The US authorities have seized the assets of a ransomware group Hive, which has extorted thousands of victims for over $100 million in extortion payments, after law enforcement infiltrated its systems and seized decryption keys of its attack software.
Hacking and cyber security
An international law enforcement coalition including the FBI and the department seized the website for the group, which was considered among the most dangerous and prolific hacker groups that targeted hospitals and public infrastructure.

“In a 21st-century cyber stakeout, our investigative team turned the tables on Hive. Using lawful means, we hacked the hackers,” Lisa Monaco, the US deputy attorney general, said.

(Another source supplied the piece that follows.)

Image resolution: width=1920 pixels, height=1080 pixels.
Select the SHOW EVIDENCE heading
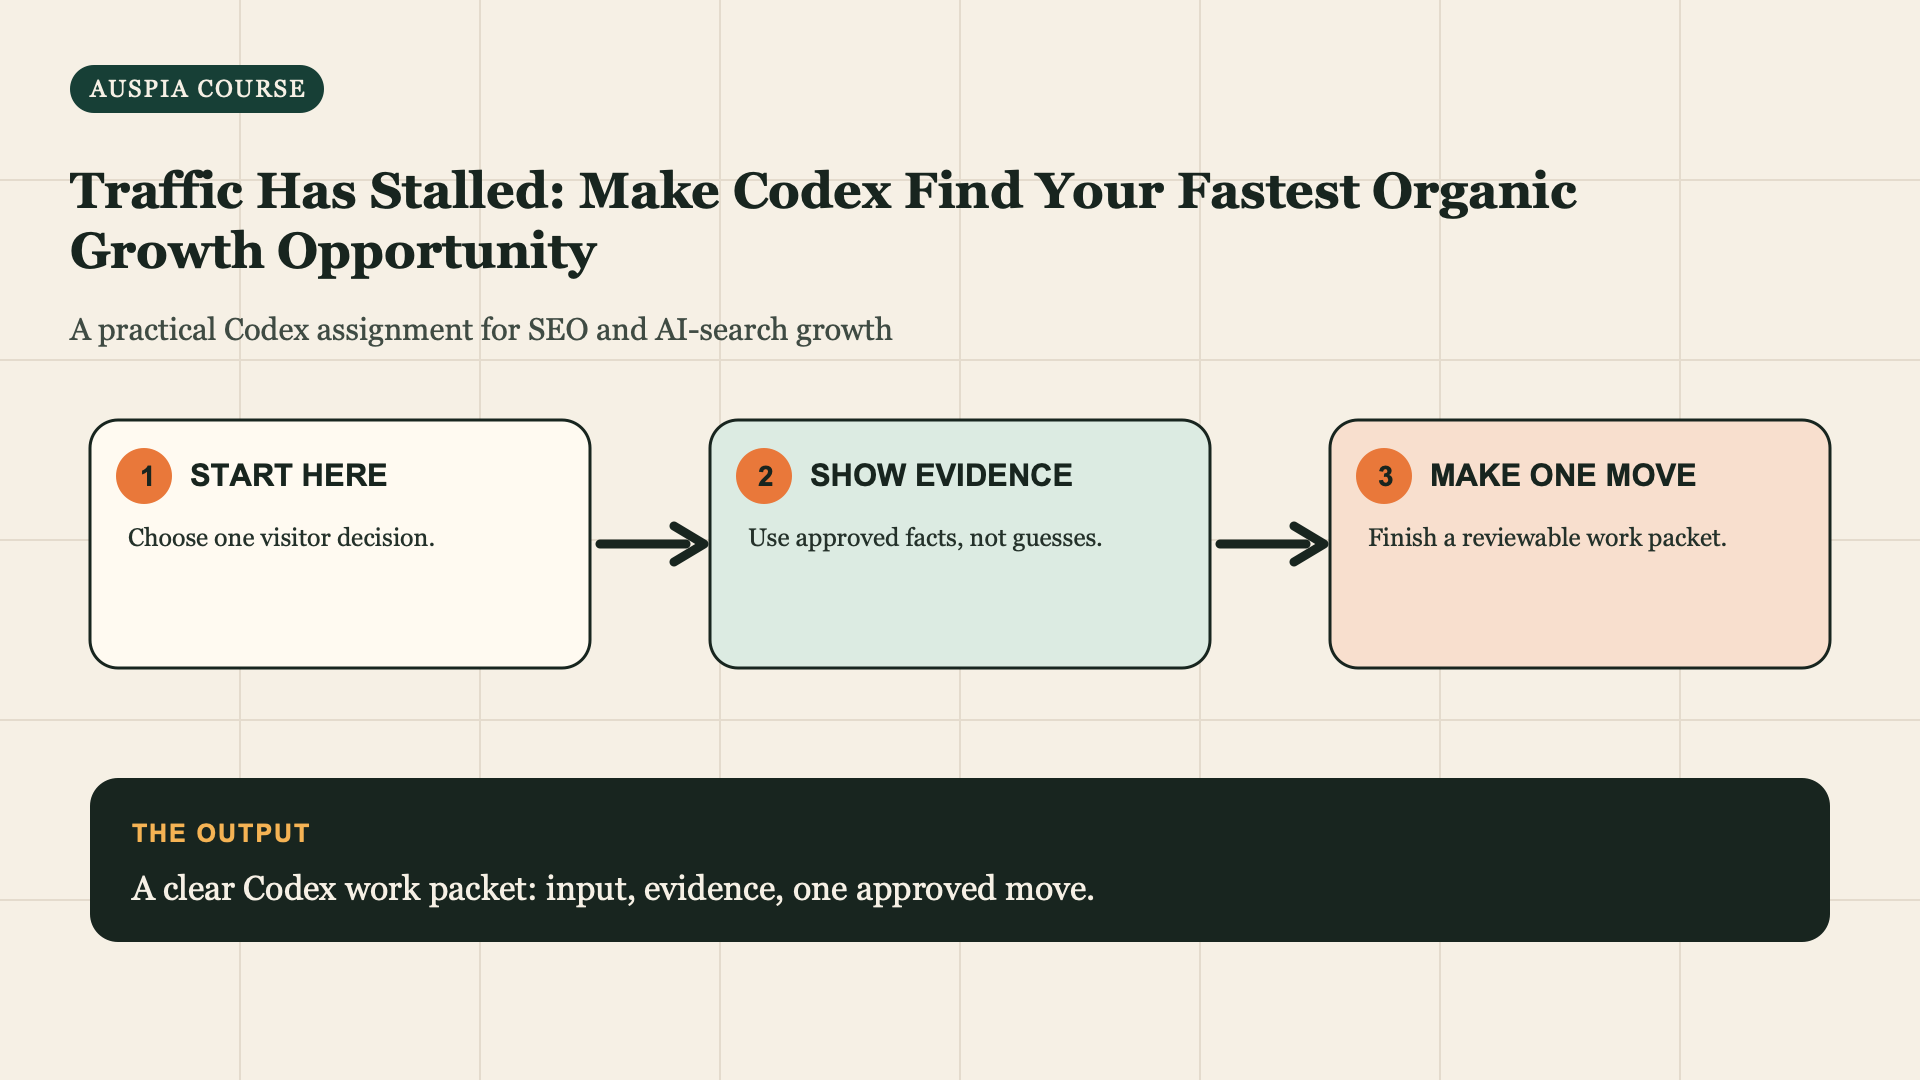[941, 475]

“In 2022, Hive was the most prolific family that we directly observed in incident response engagements, accounting for over 15 percent of the ransomware intrusions that we responded to. Their victims have spanned a wide range of countries, but the most significant impact has been in the US, with 50 percent of all its public victims being based here,” Kimberly Goody, Senior Manager, Mandiant Intelligence, Google Cloud, said.

Hackers behind Hive used a ransomware-as-a-service model, selling their ransomware code to affiliates who carried out the actual attacks, making it harder for authorities to identify and investigate them, said media reports.

Senior justice department officials said — FBI agents accessed Hive’s network last year in order to provide victims with decryption keys so they could regain control of their systems, blocking about $130 million in ransom demands.

The Hive ransomware attack in the summer of 2021 prevented a hospital in the US midwest from accepting new patients and forced it to run all its operations on paper.

The disruption of the Hive service won’t cause a serious drop in overall ransomware activity but it is a blow to a dangerous group that has endangered lives by attacking the healthcare system,” said John Hultquist, Head of Mandiant Threat Intelligence, Google Cloud.

Ransomware attacks cost US organizations $886 million in 2021, the most recent year for which statistics are available, according to the US Treasury Department.